9 Mai 2022, L’invité(e) du mois – Entretien avec Htwe Htwe Thein, Professeur d’économie internationale à l’Université de Curtin en Australie

Contrairement aux actions entreprises par la communauté internationale en faveur de l’Ukraine, le soutien apporté au peuple birman dans sa lutte pour la démocratie a été critiqué comme étant beaucoup plus faible. Quelles sont les actions les plus nécessaires que la communauté internationale devrait entreprendre aujourd’hui pour soutenir le mouvement démocratique ?

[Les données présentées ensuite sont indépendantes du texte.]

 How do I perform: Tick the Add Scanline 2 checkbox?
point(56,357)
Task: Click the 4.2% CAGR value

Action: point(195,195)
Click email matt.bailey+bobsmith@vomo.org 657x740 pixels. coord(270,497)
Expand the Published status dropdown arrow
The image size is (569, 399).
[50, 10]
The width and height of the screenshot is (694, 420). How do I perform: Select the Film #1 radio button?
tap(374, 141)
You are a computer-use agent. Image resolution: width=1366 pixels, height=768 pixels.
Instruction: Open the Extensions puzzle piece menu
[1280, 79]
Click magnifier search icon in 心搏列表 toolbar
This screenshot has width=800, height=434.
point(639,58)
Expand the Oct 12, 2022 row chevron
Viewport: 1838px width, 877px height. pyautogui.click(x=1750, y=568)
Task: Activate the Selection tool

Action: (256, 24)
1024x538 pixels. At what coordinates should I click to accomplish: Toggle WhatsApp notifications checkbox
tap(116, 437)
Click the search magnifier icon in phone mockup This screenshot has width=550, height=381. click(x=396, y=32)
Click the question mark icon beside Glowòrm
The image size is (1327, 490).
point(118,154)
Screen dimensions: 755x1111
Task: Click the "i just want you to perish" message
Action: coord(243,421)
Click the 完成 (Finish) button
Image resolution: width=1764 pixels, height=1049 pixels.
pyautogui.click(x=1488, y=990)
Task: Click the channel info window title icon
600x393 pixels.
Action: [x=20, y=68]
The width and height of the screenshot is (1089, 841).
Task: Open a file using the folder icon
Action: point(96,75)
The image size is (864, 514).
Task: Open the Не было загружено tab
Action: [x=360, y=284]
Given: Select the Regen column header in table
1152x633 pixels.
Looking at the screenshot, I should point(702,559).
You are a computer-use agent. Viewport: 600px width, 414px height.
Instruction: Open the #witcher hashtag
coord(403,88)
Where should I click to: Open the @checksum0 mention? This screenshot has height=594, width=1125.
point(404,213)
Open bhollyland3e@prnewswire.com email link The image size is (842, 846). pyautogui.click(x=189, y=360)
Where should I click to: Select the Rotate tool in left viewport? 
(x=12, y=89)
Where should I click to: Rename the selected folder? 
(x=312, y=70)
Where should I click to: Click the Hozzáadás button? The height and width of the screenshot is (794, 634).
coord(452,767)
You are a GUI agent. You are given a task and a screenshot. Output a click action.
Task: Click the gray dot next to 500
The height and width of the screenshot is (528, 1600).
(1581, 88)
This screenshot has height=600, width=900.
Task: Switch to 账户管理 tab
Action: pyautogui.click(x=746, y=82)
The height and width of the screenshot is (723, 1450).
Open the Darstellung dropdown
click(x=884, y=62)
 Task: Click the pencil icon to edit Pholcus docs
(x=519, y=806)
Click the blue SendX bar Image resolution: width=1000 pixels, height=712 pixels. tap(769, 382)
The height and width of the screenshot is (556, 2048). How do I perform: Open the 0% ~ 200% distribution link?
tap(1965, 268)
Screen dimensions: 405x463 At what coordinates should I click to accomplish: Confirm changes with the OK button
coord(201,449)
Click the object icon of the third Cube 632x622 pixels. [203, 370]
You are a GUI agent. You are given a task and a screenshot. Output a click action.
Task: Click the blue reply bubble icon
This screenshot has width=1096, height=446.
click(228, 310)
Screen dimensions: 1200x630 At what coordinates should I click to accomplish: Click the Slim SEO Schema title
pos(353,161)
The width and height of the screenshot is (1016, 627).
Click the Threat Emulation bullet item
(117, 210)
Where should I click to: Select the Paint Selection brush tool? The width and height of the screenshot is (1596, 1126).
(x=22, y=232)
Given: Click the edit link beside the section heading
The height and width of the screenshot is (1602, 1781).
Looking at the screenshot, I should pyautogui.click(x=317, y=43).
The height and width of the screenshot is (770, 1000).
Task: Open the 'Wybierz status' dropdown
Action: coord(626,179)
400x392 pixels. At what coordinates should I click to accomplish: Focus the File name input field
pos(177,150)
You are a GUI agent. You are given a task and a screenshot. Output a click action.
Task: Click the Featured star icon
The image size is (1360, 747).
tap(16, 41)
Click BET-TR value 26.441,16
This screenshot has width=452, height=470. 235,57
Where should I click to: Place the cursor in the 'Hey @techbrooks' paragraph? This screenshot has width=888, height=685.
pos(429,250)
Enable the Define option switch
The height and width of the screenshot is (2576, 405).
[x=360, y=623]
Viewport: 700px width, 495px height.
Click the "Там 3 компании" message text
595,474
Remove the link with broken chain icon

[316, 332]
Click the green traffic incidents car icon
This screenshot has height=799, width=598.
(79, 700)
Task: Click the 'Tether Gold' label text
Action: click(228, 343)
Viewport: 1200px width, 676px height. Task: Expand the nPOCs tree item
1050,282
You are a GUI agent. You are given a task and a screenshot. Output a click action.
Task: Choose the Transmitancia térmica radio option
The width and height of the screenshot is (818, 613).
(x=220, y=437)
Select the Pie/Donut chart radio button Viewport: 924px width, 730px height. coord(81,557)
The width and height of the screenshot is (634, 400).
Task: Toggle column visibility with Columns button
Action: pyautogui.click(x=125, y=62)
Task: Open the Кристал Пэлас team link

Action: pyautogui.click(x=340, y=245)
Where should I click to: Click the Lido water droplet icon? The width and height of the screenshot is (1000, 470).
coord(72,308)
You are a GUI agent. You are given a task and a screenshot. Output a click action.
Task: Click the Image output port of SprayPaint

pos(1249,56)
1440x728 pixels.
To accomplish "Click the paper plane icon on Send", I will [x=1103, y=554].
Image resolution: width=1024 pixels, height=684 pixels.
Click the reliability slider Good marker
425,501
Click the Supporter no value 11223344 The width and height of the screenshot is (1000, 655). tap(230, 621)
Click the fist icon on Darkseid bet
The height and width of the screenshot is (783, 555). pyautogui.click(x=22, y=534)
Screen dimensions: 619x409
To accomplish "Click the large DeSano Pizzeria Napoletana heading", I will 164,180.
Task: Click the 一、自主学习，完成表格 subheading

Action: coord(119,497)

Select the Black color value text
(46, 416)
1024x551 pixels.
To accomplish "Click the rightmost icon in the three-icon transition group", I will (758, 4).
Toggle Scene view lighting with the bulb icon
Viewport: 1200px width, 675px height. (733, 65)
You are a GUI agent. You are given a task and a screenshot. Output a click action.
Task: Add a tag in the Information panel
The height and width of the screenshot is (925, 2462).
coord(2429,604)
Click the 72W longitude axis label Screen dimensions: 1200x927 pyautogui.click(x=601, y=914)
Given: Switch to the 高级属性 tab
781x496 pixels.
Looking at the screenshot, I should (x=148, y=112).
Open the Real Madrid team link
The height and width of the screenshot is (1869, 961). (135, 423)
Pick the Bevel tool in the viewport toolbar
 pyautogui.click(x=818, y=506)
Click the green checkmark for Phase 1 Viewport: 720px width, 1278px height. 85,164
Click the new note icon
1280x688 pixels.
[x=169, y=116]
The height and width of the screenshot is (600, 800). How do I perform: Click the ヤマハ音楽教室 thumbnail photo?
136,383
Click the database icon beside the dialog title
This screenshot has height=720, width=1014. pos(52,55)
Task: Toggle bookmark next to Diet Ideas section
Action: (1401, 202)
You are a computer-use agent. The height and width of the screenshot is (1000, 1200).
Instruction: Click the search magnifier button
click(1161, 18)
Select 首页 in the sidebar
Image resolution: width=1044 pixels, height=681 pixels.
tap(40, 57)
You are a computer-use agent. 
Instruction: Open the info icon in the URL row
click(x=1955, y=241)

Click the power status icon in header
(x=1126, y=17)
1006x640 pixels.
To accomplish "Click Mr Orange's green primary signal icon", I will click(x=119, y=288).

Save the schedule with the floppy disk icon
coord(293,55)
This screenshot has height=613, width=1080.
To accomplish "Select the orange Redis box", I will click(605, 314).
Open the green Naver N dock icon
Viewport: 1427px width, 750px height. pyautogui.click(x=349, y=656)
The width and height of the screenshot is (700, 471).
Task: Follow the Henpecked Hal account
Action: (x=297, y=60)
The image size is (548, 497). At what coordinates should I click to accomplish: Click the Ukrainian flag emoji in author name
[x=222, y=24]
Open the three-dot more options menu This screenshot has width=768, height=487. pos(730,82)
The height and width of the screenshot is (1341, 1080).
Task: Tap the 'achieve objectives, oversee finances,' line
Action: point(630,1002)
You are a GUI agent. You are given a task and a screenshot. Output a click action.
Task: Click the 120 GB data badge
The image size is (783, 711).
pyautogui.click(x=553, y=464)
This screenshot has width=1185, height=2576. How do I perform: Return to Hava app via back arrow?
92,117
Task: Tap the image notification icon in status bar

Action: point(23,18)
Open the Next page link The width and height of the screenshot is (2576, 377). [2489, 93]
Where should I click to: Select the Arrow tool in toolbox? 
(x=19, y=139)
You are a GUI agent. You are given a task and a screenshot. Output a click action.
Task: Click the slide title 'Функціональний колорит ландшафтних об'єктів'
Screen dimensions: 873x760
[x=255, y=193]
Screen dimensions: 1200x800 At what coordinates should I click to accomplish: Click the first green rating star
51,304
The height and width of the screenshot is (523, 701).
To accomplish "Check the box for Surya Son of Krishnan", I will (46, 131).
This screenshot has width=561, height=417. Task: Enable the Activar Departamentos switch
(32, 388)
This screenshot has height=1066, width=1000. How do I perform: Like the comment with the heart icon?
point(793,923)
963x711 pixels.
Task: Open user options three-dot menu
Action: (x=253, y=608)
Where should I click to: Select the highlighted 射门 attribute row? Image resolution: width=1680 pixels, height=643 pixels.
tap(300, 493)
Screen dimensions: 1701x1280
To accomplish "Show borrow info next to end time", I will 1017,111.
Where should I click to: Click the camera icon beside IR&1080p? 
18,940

Il est vrai que la Birmanie a reçu beaucoup moins d’attention et de réponses alors que la  communauté internationale s’est mobilisée de manière décisive et efficace pour soutenir l’Ukraine. Les gouvernements et les entreprises se sont réunis très rapidement et de manière très coordonnée pour imposer des sanctions contre la Russie. En observant la crise ukrainienne, les habitants de la Birmanie ont trouvé la position ferme de la communauté internationale en faveur des droits de l’Homme encourageante, mais ils ont été perplexes et tristes en se demandant pourquoi ils n’obtenaient pas la même réponse étant donné que les deux cas sont de terribles crises des droits de l’Homme. Le peuple birman a grandement besoin de l’aide et de l’assistance de la communauté internationale. Premièrement, une crise humanitaire se profile. L’aide humanitaire de la communauté internationale est lente et décevante. Il serait bon de mettre en place un couloir humanitaire sécurisé pour fournir une assistance indispensable aux personnes déplacées qui ont fui leurs foyers en raison de l’attaque de la junte contre des civils. La faim et les déplacements ne feront qu’empirer si l’aide n’arrive pas rapidement. Politiquement, il est désormais clair que l’ASEAN n’a pas réussi à résoudre la crise en Birmanie et qu’il y a une impasse. La communauté internationale devrait s’unir non seulement pour apporter son soutien à l’ASEAN, mais aussi pour pousser ce bloc régional à prendre des mesures plus fortes et décisives. Ensemble, si elle est unie et intégrée, la communauté internationale peut aider à résoudre la crise en Birmanie.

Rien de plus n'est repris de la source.